*** Block opens ***

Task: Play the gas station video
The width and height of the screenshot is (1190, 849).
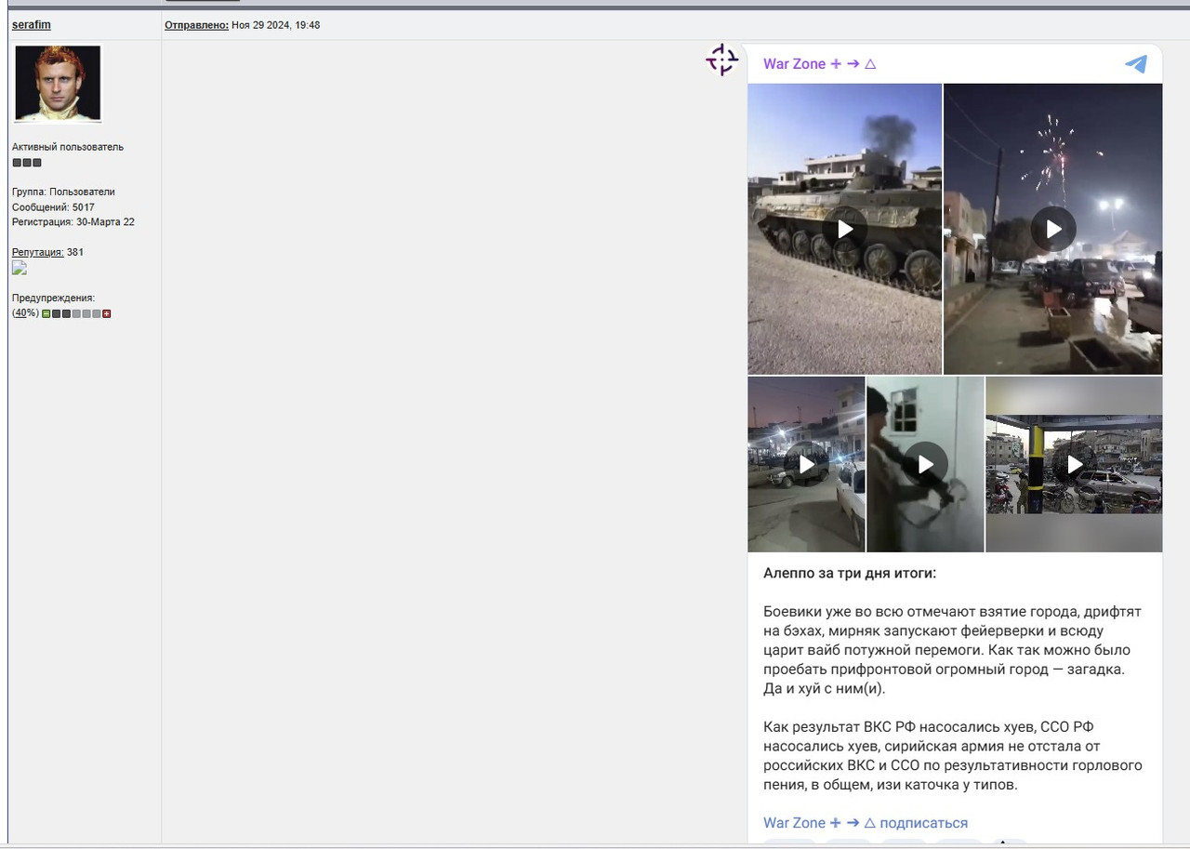Action: (x=1074, y=464)
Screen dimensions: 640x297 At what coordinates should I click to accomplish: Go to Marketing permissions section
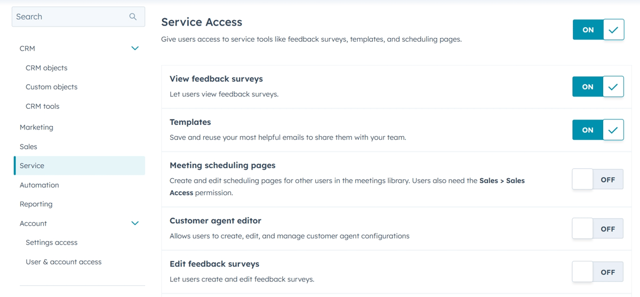pos(36,127)
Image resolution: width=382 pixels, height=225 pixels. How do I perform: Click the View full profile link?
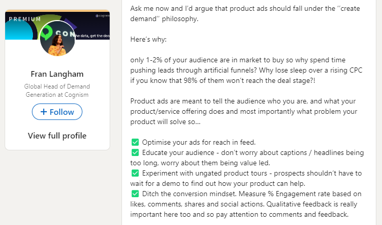[57, 136]
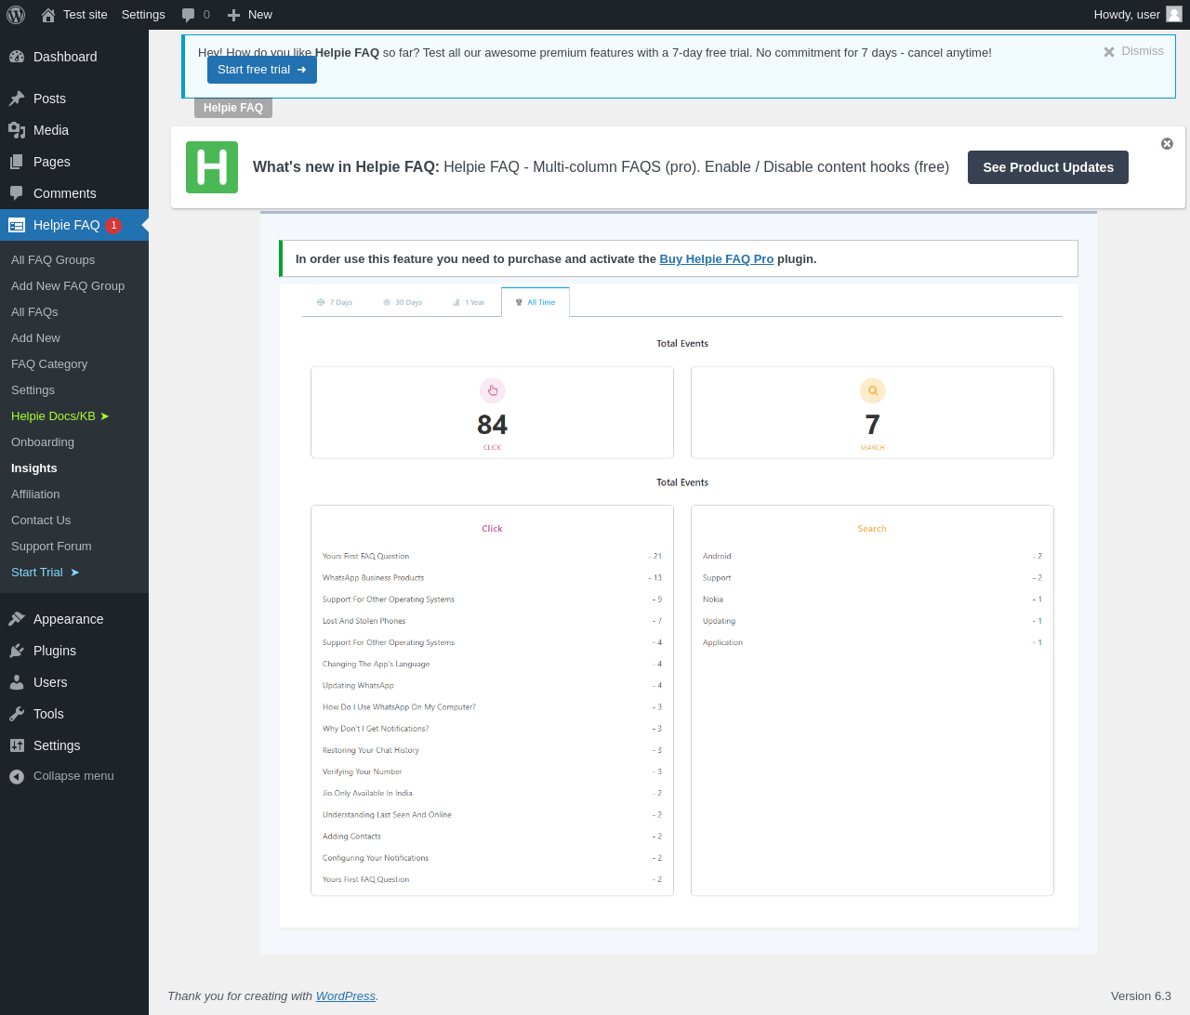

*** Block closes ***

• REQUIRED WORK: The pictures in the data should be omitted, and every remaining line set down exactly.

• RESPONSE TO THIS TASK:
Task: Play the gas station video
The width and height of the screenshot is (1190, 849).
Action: (x=1074, y=464)
Screen dimensions: 640x297 At what coordinates should I click to accomplish: Go to Marketing permissions section
pos(36,127)
Image resolution: width=382 pixels, height=225 pixels. How do I perform: Click the View full profile link?
[57, 136]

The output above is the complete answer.